In der anschließenden Fragerunde kam ein Zeitzeuge zu Wort, der die Verhältnisse im Lager Potulice aus der Sicht seiner internierten Eltern schilderte. Die gewaltsame Wegnahme der Kinder von ihren Müttern, die Verbringung der Leichen in die Massengräber und der ständige Hunger. Er habe auch an Gedenkveranstaltungen in Potulice teilgenommen, die aber schon lange nicht mehr stattfänden. Solche Veranstaltungen passen wohl auch nicht in das Bild von Polen als Opferstaat.

Kopernikanische Wende
Prof. Dr. Marie-Luise Heckmann von der Universität Potsdam erläuterte die Kometenwahrnehmung in Preußen und im südlichen Ostseeraum im 16. und 17. Jahrhundert und die kopernikanische Wende.

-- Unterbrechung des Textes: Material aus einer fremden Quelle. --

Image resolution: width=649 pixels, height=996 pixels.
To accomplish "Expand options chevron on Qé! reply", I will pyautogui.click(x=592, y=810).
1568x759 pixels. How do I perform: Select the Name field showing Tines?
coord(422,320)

Ausgehend von der Feststellung, dass Kometen in der kopernikanischen Lehre kaum eine Rolle spielten, ging Heckmann auf die Wissenschaftler der Folgezeit ein. Anhand der veröffentlichten Schriften zeigte sie das Spannungsfeld auf, in dem sich die Kometenforscher bewegten. Hin- und hergerissen zwischen Astronomie, Heiliger Schrift, Mathematik und Physik suchten sie nach Antworten in ihrer Kometenforschung. Ein Prozess, der bis in die heutige Zeit reicht und zeigt, dass eine wissenschaftliche These nur so lange Gültigkeit hat, bis sie widerlegt wird.

Das gemeinsame Singen des Ostpreußenliedes mit Akkordeonbegleitung bildete den offiziellen Abschluss des wie immer lehrreichen und kurzweiligen Bildungswochenendes.

Das Seminar wurde aus Mitteln des Beauftragten der Bundesregierung für Kultur und Medien über das Kulturreferat des Ostpreußischen Landesmuseums Lüneburg gefördert.

Allgemeines Fazit der Teilnehmer: Das Seminar war sehr interessant und hilfreich. Die Referenten waren sehr kompetent. Bewertung: fünf von fünf Sternen.